Well, if a drive was used on a machine that did not support trim and then was moved to the win8 machine, then doing this manual trim is useful, as otherwise they will still have unnecessary read-modify-write cycles until the entire drive has been overwritten with data once using a trim capable OS

IIRC, if you delete a partition from within windows the unpartitioned space will not be trimmed until you make a new partition and format it.
So if you delte a partition and do not want to repartitioon that space you could run the tool to trim it to allow it to become spare space for the drive.
 
Last edited:
http://superuser.com/questions/479207/what-does-optimize-drives-do-in-windows-8

According to the link above, Windows 8 uses the Windows Assessment Tool (WinSAT) to determine whether drives are HDDs or SSDs. If a drive is detected as an SSD, then it will not run defrag on it but instead when you click "optimize" it will send the TRIM command to the drive. If a drive is detected as a HDD, then clicking optimize will defrag it.
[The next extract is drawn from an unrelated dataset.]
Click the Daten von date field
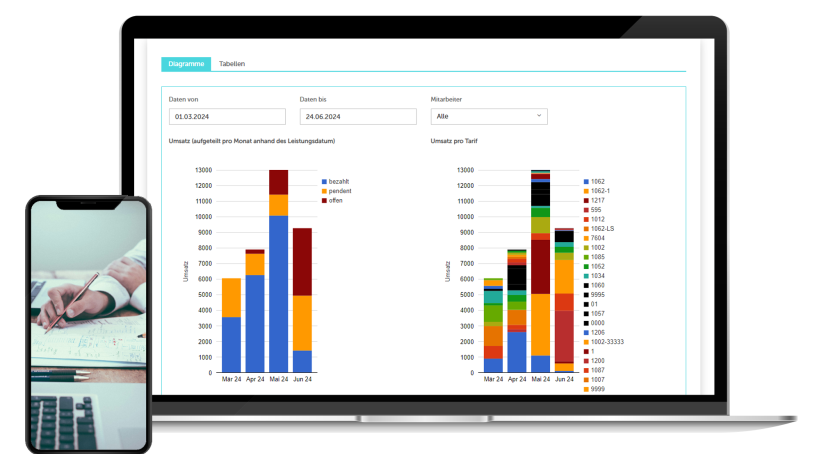[227, 116]
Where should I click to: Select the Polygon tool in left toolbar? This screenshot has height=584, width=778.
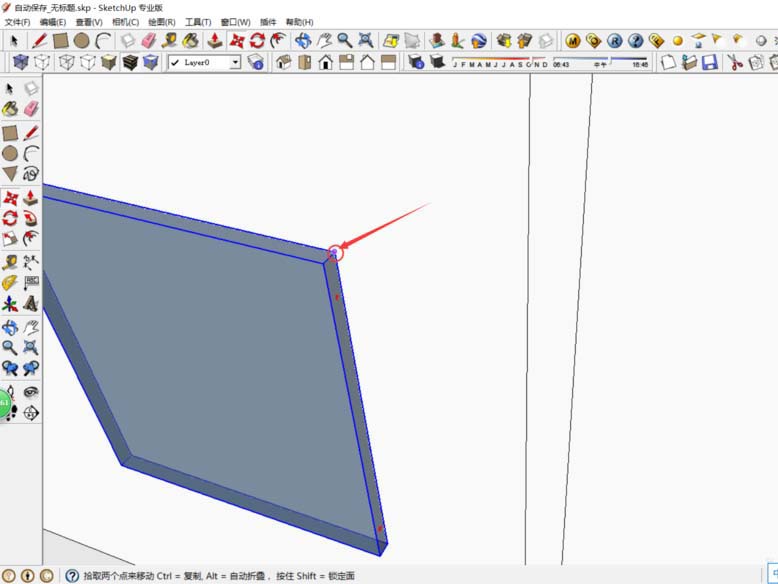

tweakboy, emptying the recycle bin will also execute the TRIM command so I do not see the need for this optimizer. Samsung and Intel provided an optimizer with their toolboxes for XP users. Windows 7 and above don't need an external optimizer.

Edit: - http://www.eightforums.com/tutorials/8615-optimize-drives-defrag-hdd-trim-ssd-windows-8-a.html

More reading material. I can see this being semi useful for people who wish to schedule a weekly "optimize" on their SSD if emptying the recycle bin is beyond them but that's about it.


Excellent links, thanks! Now I get that 8 is smart regarding trim.